The Metropolis Case_ A Novel - Matthew Gallaway [94]
The City as a Landscape and as a Room
NEW YORK CITY, 1979. If Maria, as she entered her second year at Juilliard, rarely had the sense that her move to New York was a dream from which at any moment she might be shaken awake, she continued to have doubts. Linda, for one, seemed so much happier than she was, and the same could be said of many of the other students, who while clearly devoted to their practice regimens, managed to find time for friendship and dating in a way that still felt largely beyond her. As often as she craved having more friends or—a much keener desire—a boyfriend, the singer in her would belittle such wants or needs as childish or irrelevant, or at best subordinate to the more important ones dictated by her art.
Linda encouraged her to take chances, to talk to guys instead of just watching from a distance, as they liked to do in the school cafeteria over lunch or tea.

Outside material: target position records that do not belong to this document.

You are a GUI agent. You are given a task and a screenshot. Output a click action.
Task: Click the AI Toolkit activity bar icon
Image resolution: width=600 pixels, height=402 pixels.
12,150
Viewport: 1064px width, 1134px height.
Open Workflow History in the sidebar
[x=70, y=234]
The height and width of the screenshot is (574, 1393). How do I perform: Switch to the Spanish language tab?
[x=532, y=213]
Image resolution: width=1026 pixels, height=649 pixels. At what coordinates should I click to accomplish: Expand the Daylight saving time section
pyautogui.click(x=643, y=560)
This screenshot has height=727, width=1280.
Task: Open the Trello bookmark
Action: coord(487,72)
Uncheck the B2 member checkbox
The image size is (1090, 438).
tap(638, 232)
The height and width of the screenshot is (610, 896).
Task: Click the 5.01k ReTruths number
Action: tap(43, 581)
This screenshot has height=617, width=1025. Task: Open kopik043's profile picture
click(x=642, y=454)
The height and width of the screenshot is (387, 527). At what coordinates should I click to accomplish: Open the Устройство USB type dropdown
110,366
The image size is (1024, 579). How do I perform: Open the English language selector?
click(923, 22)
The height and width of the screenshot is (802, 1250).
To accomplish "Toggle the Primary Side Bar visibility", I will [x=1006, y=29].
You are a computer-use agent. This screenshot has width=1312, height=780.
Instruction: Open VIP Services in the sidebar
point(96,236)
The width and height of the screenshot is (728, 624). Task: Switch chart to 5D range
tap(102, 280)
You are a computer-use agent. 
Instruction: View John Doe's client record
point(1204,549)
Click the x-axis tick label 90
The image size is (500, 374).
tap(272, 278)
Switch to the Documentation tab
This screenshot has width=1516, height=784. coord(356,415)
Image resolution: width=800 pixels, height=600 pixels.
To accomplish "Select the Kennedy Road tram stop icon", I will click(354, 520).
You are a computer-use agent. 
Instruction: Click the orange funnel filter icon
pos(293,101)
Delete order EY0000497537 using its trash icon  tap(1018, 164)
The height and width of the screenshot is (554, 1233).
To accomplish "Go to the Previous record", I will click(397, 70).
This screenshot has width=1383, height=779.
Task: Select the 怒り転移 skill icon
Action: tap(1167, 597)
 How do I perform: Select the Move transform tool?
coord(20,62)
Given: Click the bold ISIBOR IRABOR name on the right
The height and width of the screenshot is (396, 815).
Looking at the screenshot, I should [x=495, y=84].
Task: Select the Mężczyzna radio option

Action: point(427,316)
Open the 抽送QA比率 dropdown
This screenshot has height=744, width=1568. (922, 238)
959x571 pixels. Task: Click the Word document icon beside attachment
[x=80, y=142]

While Maria’s stock response was that she was too busy or too “stressed” from work, the truth—which she admitted only to herself, at least at first, and only late at night, as if it were a secret even to her—was that she was very much attracted to certain guys and—again, in secret—was not above paging through the student face book to figure out exactly who they were. Coincidentally or not, almost every one of them was a brass player; these were guys who tended to swagger through the cafeteria looking hungover but unrepentant, like they had just rolled out of bed after sleeping in their clothes, which may have been true, given rumors of whiskey-fueled jam sessions in smoky jazz clubs, but which Maria also liked to consider because it seemed to make the strict adherence to her own training somehow more tolerable. And while she would have had no problem walking up to one of them and singing an aria, the thought of having a conversation—of being “normal” for just a few minutes—petrified her, so for a long time she did nothing at all, and resigned herself to playing out these meetings in her fantasies.
ONE NIGHT AT school, as she walked by a rehearsal room, she noticed the muffled strains of a trumpet and, peering through the window, spotted one of the brass players just as he was emptying his spit valve onto the wooden floor. This particular guy had already caught her attention, and was at or near the top of her list: an unabashedly beer-bellied trumpet player, he was at least seven inches shorter than she was and had a full, bushy beard that in a certain light looked almost red. His name was Richie Barrett, and—as much as she would have preferred not to spend the time thinking about him—she liked his sleepy and somewhat disdainful eyes; that he was black added to the sense of curiosity and transgression as she thought about what it would be like to meet him, and possibly more. On the verge of walking away, she found the courage to push open the unlocked door and walk through as though—or so she told herself—she were taking the stage.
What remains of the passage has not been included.